John Monahan doesn't expect a Nobel Prize, but the former INVESCO global partner is hoping to do well by doing good in the microfinance sector pioneered by 2006 Peace Prize recipient Mohammad Yunus.
Mr. Monahan, who retired as INVESCO's head of North American institutional sales in December, says he and some former colleagues plan to launch a microfinance operation in Mexico by January that institutional investors could one day tap as an alternative investment option. For now, he hopes to attract an initial $10 million in private equity that could return 20% or more to investors by extending $500 loans to "entrepreneurs" with no access to credit — mostly women — and helping lift them out of poverty in the process, he said.
Operating on a for-profit basis, like existing operations such as ProCredit Holdings, Frankfurt, is the key to making the effort sustainable, while employee ownership should provide an added edge, Mr. Monahan said.

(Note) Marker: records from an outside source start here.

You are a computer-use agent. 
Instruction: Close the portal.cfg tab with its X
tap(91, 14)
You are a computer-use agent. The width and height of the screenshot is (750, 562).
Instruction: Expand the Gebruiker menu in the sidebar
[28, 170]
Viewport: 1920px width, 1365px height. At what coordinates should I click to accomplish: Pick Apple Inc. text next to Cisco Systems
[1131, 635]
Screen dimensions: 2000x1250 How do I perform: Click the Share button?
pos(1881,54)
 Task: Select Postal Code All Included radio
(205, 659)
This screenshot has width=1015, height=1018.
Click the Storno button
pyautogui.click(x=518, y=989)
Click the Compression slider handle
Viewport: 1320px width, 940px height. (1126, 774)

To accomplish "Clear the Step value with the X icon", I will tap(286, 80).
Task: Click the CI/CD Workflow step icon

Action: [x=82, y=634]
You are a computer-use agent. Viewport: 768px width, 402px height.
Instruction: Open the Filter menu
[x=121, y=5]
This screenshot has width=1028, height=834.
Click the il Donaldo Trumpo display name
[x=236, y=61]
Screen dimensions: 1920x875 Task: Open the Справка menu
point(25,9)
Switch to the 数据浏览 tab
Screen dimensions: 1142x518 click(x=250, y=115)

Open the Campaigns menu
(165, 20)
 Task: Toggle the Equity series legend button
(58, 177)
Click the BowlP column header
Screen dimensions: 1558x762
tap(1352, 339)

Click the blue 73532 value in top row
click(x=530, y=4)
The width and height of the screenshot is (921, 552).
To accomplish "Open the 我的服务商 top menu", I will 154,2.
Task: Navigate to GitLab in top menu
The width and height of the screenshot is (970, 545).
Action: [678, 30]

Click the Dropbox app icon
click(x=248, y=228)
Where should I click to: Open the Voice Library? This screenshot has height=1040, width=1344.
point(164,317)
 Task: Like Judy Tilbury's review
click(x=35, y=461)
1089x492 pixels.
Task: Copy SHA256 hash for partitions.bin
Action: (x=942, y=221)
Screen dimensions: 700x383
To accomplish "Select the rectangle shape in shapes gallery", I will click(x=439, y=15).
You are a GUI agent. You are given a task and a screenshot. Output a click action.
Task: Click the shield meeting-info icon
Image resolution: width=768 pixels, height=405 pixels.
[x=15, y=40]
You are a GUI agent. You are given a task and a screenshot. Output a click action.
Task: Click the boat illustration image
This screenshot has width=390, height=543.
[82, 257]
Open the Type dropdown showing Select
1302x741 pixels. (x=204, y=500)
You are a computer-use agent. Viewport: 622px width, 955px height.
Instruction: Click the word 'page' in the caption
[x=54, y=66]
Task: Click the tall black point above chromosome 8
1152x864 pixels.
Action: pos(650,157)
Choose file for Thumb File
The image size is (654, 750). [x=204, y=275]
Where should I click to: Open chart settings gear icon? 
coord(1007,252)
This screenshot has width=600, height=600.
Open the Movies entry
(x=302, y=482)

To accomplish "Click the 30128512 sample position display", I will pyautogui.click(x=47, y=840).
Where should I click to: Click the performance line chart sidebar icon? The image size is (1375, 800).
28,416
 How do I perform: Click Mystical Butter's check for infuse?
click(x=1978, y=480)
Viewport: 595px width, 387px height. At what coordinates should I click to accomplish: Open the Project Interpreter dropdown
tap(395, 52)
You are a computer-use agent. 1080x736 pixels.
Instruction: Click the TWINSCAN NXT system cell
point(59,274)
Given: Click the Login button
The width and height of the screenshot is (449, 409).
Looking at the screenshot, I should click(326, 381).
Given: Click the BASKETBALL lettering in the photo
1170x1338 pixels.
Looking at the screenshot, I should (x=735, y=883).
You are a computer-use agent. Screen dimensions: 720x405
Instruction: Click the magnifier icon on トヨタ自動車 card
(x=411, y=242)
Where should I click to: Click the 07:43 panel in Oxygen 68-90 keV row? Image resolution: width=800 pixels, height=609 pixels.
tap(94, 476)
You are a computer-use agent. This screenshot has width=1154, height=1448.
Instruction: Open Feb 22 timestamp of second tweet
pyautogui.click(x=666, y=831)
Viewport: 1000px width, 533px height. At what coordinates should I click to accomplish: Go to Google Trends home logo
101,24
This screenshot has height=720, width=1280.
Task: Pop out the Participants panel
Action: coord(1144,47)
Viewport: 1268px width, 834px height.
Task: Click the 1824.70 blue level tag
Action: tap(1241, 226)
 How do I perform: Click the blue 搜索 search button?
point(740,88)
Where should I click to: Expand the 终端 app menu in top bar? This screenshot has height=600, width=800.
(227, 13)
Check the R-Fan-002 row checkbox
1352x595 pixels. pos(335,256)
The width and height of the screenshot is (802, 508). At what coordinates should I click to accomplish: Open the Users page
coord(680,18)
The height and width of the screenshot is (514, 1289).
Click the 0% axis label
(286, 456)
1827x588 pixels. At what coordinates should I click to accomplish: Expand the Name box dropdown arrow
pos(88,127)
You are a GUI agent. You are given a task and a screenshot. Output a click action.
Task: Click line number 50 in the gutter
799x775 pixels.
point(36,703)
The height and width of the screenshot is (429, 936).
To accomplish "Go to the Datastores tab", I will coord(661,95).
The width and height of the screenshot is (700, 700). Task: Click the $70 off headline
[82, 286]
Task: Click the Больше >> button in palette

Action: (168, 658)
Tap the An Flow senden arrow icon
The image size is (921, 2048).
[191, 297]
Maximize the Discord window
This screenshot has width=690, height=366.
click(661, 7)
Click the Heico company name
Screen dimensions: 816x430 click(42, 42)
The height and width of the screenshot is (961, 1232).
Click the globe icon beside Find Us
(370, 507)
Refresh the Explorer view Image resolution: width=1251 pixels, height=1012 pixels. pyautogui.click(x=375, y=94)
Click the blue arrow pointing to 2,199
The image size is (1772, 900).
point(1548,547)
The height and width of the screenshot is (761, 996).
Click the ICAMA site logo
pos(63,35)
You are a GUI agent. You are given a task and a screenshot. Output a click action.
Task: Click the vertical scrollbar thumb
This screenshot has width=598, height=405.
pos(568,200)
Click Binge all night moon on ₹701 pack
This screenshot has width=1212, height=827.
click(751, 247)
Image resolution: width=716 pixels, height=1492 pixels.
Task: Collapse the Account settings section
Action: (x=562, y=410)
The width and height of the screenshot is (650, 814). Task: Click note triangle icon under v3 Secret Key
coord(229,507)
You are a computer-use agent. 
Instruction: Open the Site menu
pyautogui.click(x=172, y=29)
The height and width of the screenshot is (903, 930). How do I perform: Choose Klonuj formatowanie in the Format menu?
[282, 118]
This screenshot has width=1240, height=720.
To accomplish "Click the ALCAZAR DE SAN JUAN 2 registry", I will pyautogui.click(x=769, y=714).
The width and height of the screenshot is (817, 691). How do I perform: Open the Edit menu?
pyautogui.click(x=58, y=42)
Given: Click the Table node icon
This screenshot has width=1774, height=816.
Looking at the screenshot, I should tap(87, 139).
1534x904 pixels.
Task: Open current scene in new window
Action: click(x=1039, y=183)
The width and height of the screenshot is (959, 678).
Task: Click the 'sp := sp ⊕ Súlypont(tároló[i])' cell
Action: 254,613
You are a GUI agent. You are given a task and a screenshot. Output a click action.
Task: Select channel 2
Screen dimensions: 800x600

The view in some circles that profiting from such an operation is unseemly hasn't made attracting that initial capital any easier. Mr. Monahan said the investment chief of one college endowment told him "we have students on our board who would go nuts" if they heard borrowers were paying more than 20% to 30% for loans. Pension consultants' lack of familiarity with microfinance has proved another roadblock, he said.
While it may still be too early to attract institutional investors, Mr. Monahan said he is already beginning to reach out to pension consultants. "It only takes one CalPERS to make an investment, and (then) everybody else says ‘great idea,'" he said.